Given the tone that certain recent threads have taken, I’d also appreciate it if people would keep the victim-blaming and slut-shaming out of this thread, but I fear that’s too much to ask.
 
I've not had this happen, but you know I will commiserate with you. :rose::kiss: I'm also interested in what advice might crop up, as something said a few weeks back leads me to believe I might be found out here sometime in the future. On the bright side, if this person does find me, I don't think it will be that much of a surprise to them, and I'm pretty confident I won't be getting creepy messages.

Oh, and if you're worried about slut shaming/victim blaming, since you've a pretty good idea where that might stem from, I'd personally make a preemptive strike and put that person on ignore. No need to put up with such nonsense! ;):kiss::rose:
 
I've never had this kind of problem before, but I thought I'd show my commiserative support regardless. Hell, even my family sometimes can't find my FB posts. :rolleyes:
 
I've had it happen the other way, where, during an exchange of PMs on Lit, I figured out fairly early in the conversation that I was in a 10 block radius with the gentleman with whom I was conversing. :eek:

I sincerely hope we don't run into each other at the grocery store.

(I was very careful not to slut shame him for visiting the site. Besides, it wasn't that sort of conversation.)
 
I have always had the highest regard for your writings and opinions here and laughed at many delivered sharp one liners. No doubt you carry yourself the same way wherever you offer input. I doubt the person you refer to can hold their head quite so high.

I have two FB accounts, one in which I only engage with close friends and relatives and is fairly well locked down, the other listed under my actual name is my throw away one. "Can I add you on FB?" to which I reply "Sure" and rarely visit or engage with that account.

Anyone on my frequently used FB friend list I would willingly have in my home for a meal or social visit. If they don't meet that criteria they don't make the list. All but one I have met in person first.

Eilan, you do offer here a reminder as to how much cross identity information should be visible through social media. I have witnessed, here at Lit, people using FB to attack on the outside world in a vicious and cruel way then waving their achievements around here to a blood lust mob. Enough information displayed in Lit postings, by the blood lust mob, to steer people to FB, email and home addresses and employers. Implied threats of bringing in FB postings here at Lit to diminish a poster's credibility.

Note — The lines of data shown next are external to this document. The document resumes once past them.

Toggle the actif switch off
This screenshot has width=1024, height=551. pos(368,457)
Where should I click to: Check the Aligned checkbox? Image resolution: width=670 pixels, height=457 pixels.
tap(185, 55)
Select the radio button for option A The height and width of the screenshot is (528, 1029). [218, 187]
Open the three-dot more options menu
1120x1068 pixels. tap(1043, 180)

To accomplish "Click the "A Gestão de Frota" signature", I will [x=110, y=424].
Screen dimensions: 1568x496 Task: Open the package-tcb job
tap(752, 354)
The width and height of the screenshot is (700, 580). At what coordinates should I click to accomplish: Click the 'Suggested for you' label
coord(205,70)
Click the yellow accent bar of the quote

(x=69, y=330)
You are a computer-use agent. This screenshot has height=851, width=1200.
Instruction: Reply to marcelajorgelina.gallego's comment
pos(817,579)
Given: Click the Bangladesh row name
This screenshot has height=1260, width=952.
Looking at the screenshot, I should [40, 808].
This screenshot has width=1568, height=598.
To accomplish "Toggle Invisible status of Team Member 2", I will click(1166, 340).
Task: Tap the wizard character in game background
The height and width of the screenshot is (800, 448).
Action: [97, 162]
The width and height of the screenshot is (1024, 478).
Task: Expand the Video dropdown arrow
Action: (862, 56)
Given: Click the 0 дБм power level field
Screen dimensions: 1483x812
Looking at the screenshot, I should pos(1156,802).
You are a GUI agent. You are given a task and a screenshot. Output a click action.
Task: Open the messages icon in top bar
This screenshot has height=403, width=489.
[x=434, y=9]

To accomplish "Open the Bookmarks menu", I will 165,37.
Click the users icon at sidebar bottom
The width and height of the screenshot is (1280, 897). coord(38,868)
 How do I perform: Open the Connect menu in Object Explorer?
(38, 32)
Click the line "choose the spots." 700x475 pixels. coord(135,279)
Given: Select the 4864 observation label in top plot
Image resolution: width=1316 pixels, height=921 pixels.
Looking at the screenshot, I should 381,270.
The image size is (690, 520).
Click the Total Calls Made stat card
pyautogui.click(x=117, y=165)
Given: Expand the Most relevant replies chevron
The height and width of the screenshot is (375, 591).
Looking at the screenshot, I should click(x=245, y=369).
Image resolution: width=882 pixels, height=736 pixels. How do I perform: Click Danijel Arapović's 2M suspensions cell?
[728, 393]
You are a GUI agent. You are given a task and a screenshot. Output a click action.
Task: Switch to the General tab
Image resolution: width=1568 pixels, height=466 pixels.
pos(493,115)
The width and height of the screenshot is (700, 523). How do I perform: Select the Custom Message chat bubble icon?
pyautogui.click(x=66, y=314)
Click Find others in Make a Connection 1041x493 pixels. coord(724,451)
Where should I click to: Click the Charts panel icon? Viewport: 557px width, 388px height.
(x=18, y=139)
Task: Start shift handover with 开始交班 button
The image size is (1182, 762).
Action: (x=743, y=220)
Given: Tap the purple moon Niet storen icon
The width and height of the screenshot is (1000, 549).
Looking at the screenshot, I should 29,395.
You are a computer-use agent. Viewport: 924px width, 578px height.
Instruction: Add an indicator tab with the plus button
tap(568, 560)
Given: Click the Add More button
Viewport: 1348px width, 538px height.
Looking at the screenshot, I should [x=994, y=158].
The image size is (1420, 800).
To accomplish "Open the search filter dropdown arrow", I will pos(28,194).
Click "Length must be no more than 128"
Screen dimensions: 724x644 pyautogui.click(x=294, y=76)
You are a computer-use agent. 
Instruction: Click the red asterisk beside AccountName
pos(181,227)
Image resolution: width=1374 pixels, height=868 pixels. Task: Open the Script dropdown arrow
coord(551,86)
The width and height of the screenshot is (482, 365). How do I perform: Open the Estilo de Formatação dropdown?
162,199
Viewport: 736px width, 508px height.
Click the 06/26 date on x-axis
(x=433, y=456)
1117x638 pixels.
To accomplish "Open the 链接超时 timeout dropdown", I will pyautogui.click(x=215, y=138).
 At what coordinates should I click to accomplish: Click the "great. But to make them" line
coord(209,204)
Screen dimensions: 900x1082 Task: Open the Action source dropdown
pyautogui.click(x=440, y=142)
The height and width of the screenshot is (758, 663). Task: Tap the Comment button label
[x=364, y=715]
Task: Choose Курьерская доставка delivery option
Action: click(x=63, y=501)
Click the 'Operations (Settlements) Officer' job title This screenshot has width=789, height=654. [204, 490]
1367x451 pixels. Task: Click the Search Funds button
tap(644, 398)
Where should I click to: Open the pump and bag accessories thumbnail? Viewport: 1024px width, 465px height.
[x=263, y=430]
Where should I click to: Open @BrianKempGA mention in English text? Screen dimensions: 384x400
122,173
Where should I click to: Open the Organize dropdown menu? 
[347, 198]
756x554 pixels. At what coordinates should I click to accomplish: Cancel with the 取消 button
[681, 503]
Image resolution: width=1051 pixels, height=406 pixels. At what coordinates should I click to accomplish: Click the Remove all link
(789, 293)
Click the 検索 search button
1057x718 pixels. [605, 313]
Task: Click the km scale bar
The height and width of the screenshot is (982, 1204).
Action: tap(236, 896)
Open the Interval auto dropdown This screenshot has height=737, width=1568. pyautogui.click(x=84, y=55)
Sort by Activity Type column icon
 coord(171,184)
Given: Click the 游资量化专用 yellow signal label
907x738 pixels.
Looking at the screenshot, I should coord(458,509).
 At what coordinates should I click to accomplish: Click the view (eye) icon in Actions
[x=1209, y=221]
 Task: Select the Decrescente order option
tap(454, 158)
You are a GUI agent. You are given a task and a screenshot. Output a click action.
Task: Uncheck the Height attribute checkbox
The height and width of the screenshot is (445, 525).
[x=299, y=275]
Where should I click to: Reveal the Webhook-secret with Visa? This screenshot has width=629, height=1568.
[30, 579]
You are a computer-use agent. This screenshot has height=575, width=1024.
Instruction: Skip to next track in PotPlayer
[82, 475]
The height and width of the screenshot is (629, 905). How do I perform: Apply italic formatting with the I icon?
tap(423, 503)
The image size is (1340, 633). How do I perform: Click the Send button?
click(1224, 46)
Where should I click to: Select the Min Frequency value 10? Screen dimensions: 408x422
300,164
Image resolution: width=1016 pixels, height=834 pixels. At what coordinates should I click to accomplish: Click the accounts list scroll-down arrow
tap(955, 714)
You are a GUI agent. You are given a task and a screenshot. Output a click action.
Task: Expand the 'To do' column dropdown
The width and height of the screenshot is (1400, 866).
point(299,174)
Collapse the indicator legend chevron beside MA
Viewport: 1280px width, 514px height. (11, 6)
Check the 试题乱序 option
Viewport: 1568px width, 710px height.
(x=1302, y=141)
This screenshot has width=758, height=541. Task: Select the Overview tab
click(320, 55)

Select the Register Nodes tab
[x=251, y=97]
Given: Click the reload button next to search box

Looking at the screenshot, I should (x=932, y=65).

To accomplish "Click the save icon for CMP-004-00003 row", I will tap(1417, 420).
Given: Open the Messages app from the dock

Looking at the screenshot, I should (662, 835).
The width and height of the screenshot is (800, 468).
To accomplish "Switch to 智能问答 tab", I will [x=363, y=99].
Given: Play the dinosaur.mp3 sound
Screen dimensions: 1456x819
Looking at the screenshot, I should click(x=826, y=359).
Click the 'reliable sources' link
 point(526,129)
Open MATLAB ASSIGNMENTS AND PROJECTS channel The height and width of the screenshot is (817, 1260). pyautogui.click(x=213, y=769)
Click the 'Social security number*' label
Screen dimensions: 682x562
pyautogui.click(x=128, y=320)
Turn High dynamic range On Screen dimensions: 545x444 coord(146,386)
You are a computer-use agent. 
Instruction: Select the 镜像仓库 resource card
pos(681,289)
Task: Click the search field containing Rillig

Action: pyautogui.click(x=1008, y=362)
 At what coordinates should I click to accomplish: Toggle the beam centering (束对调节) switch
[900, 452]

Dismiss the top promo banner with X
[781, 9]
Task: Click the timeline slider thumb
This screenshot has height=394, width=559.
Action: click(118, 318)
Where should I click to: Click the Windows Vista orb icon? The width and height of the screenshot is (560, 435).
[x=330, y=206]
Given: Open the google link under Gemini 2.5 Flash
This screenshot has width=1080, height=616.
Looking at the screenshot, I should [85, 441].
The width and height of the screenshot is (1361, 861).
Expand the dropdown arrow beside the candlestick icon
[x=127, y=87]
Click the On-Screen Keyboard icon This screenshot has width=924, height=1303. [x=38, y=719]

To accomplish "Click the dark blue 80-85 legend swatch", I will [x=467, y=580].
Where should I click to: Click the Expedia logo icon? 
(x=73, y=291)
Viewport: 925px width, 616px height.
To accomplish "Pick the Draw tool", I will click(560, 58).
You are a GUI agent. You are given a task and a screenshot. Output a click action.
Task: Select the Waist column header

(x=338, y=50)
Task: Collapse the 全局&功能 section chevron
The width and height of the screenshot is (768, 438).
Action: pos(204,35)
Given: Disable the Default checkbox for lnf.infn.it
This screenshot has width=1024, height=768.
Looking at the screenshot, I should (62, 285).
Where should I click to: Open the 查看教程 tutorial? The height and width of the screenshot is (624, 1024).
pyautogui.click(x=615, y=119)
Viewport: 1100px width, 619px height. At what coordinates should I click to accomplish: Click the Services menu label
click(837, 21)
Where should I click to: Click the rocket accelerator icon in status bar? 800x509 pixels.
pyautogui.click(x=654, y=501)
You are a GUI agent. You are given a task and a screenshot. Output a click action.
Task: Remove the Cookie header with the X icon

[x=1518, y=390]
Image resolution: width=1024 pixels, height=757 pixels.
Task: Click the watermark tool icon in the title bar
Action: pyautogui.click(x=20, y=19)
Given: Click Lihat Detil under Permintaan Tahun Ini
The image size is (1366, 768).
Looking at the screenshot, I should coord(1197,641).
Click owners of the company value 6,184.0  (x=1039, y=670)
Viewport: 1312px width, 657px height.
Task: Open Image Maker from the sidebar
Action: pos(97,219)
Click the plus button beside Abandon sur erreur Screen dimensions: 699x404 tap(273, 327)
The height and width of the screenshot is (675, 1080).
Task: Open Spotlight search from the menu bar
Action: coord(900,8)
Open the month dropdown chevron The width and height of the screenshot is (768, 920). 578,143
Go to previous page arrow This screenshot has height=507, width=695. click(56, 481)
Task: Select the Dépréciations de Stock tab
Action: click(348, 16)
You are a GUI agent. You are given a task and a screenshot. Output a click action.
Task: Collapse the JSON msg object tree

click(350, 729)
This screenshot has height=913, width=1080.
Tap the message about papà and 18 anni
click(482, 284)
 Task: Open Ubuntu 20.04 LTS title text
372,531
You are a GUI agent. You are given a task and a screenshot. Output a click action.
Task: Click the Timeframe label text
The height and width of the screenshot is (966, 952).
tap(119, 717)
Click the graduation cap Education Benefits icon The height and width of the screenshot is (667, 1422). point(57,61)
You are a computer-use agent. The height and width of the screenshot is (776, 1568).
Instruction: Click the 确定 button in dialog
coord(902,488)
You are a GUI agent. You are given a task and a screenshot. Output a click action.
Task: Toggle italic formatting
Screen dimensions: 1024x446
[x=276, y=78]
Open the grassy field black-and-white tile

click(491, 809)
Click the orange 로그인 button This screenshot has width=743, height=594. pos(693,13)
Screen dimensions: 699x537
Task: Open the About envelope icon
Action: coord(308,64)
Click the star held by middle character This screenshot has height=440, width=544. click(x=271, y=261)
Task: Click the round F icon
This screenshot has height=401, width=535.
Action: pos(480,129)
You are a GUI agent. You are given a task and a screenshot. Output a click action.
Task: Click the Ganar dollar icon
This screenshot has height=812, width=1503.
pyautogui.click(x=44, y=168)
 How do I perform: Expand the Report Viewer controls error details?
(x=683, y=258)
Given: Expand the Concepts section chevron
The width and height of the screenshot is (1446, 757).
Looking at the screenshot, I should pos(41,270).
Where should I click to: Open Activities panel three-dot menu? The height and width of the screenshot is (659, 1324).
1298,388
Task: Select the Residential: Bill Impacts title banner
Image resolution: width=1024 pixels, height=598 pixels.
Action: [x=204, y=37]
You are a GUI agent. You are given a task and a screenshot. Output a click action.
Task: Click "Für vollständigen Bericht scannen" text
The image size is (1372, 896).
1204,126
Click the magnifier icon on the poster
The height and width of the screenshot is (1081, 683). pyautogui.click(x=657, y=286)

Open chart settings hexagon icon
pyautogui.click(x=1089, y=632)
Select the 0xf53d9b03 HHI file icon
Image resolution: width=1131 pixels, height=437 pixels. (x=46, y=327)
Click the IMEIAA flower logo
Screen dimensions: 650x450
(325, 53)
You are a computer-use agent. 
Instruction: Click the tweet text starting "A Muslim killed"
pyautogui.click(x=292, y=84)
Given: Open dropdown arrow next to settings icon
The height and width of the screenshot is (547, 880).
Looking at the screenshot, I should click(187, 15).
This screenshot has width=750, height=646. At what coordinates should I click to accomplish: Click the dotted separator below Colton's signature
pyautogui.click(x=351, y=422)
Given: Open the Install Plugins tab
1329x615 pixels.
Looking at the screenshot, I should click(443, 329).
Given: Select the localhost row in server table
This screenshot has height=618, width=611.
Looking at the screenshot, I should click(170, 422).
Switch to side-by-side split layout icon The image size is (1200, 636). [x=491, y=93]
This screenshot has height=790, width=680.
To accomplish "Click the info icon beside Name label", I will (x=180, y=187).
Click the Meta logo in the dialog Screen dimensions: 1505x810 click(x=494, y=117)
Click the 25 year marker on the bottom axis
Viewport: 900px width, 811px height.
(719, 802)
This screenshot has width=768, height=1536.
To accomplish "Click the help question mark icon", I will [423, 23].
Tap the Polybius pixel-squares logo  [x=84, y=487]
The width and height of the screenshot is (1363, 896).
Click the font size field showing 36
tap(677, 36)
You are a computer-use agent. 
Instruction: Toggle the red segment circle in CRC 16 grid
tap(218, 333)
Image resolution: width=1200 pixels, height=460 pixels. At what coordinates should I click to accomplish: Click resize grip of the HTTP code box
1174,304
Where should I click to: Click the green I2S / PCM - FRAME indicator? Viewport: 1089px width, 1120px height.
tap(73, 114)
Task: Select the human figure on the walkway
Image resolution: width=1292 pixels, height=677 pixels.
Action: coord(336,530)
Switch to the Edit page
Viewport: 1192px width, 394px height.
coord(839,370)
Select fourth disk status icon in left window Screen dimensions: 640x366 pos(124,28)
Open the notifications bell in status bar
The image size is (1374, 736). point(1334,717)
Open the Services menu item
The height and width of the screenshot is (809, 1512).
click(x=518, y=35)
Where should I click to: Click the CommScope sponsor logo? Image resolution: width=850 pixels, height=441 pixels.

A changing world from "we used to leave our front door open when we went out" to where I no longer list my phone number let alone address in directories due to past harassment. Yet we are constantly lured into offering up identity information on the Internet. So many online submission forms with required fields that I take great delight in putting random information in. If I buy downloadable software, they don't need my address, name, age, gender, income level or employment information. Of course the change is the anonymity this digital age allows, offering inflated sense of self-worth to otherwise cowards and miserable personalities.
 
Eilan, you do offer here a reminder as to how much cross identity information should be visible through social media. I have witnessed, here at Lit, people using FB to attack on the outside world in a vicious and cruel way then waving their achievements around here to a blood lust mob. Enough information displayed in Lit postings, by the blood lust mob, to steer people to FB, email and home addresses and employers. Implied threats of bringing in FB postings here at Lit to diminish a poster's credibility.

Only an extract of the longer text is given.